Click-target data
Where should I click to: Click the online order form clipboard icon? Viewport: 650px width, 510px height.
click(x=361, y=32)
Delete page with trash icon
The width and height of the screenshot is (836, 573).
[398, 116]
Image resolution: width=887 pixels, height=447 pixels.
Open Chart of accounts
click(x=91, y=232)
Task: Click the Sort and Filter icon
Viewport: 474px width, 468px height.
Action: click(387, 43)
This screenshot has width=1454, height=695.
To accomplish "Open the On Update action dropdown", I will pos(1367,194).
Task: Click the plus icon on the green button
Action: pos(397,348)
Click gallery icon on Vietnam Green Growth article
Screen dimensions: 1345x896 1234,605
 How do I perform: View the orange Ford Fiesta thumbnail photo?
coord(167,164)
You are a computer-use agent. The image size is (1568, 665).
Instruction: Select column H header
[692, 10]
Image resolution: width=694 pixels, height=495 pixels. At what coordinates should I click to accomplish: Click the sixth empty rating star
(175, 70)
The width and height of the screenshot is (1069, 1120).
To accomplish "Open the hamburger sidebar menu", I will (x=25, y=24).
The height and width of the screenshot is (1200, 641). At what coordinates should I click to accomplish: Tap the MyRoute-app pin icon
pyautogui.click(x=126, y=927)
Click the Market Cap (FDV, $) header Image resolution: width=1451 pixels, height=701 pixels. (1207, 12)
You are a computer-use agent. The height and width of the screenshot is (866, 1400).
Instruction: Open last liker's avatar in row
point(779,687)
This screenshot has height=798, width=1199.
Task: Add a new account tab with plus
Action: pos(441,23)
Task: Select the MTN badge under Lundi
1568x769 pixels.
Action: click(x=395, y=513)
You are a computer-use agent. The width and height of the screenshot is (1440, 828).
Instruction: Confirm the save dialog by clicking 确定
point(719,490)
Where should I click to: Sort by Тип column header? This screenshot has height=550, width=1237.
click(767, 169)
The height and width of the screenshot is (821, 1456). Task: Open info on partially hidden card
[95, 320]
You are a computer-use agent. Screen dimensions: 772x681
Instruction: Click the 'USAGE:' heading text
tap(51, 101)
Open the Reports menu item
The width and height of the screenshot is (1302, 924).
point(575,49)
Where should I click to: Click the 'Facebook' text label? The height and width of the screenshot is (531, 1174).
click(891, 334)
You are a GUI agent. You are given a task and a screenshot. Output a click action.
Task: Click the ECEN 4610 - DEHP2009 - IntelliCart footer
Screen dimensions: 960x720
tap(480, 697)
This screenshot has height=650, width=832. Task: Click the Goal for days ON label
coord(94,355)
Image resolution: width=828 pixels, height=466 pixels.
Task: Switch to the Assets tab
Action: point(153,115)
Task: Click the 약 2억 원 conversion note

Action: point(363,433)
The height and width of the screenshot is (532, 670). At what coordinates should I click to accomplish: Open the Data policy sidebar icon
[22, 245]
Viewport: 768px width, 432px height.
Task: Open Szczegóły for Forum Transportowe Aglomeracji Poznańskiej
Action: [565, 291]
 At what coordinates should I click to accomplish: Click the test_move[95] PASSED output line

STATED TASK:
Quote every one of the rows above verbatim, leaving nothing out and changing nothing.

ANSWER TO THE TASK:
Where should I click to: Click the online order form clipboard icon? Viewport: 650px width, 510px height.
click(x=361, y=32)
Delete page with trash icon
The width and height of the screenshot is (836, 573).
[398, 116]
Image resolution: width=887 pixels, height=447 pixels.
Open Chart of accounts
click(x=91, y=232)
Task: Click the Sort and Filter icon
Viewport: 474px width, 468px height.
Action: click(387, 43)
This screenshot has width=1454, height=695.
To accomplish "Open the On Update action dropdown", I will pos(1367,194).
Task: Click the plus icon on the green button
Action: pos(397,348)
Click gallery icon on Vietnam Green Growth article
Screen dimensions: 1345x896 1234,605
 How do I perform: View the orange Ford Fiesta thumbnail photo?
coord(167,164)
You are a computer-use agent. The image size is (1568, 665).
Instruction: Select column H header
[692, 10]
Image resolution: width=694 pixels, height=495 pixels. At what coordinates should I click to accomplish: Click the sixth empty rating star
(175, 70)
The width and height of the screenshot is (1069, 1120).
To accomplish "Open the hamburger sidebar menu", I will (x=25, y=24).
The height and width of the screenshot is (1200, 641). At what coordinates should I click to accomplish: Tap the MyRoute-app pin icon
pyautogui.click(x=126, y=927)
Click the Market Cap (FDV, $) header Image resolution: width=1451 pixels, height=701 pixels. (1207, 12)
You are a computer-use agent. The height and width of the screenshot is (866, 1400).
Instruction: Open last liker's avatar in row
point(779,687)
This screenshot has height=798, width=1199.
Task: Add a new account tab with plus
Action: pos(441,23)
Task: Select the MTN badge under Lundi
1568x769 pixels.
Action: click(x=395, y=513)
You are a computer-use agent. The width and height of the screenshot is (1440, 828).
Instruction: Confirm the save dialog by clicking 确定
point(719,490)
Where should I click to: Sort by Тип column header? This screenshot has height=550, width=1237.
click(767, 169)
The height and width of the screenshot is (821, 1456). Task: Open info on partially hidden card
[95, 320]
You are a computer-use agent. Screen dimensions: 772x681
Instruction: Click the 'USAGE:' heading text
tap(51, 101)
Open the Reports menu item
The width and height of the screenshot is (1302, 924).
point(575,49)
Where should I click to: Click the 'Facebook' text label? The height and width of the screenshot is (531, 1174).
click(891, 334)
You are a GUI agent. You are given a task and a screenshot. Output a click action.
Task: Click the ECEN 4610 - DEHP2009 - IntelliCart footer
Screen dimensions: 960x720
tap(480, 697)
This screenshot has height=650, width=832. Task: Click the Goal for days ON label
coord(94,355)
Image resolution: width=828 pixels, height=466 pixels.
Task: Switch to the Assets tab
Action: point(153,115)
Task: Click the 약 2억 원 conversion note

Action: point(363,433)
The height and width of the screenshot is (532, 670). At what coordinates should I click to accomplish: Open the Data policy sidebar icon
[22, 245]
Viewport: 768px width, 432px height.
Task: Open Szczegóły for Forum Transportowe Aglomeracji Poznańskiej
Action: [565, 291]
 At what coordinates should I click to accomplish: Click the test_move[95] PASSED output line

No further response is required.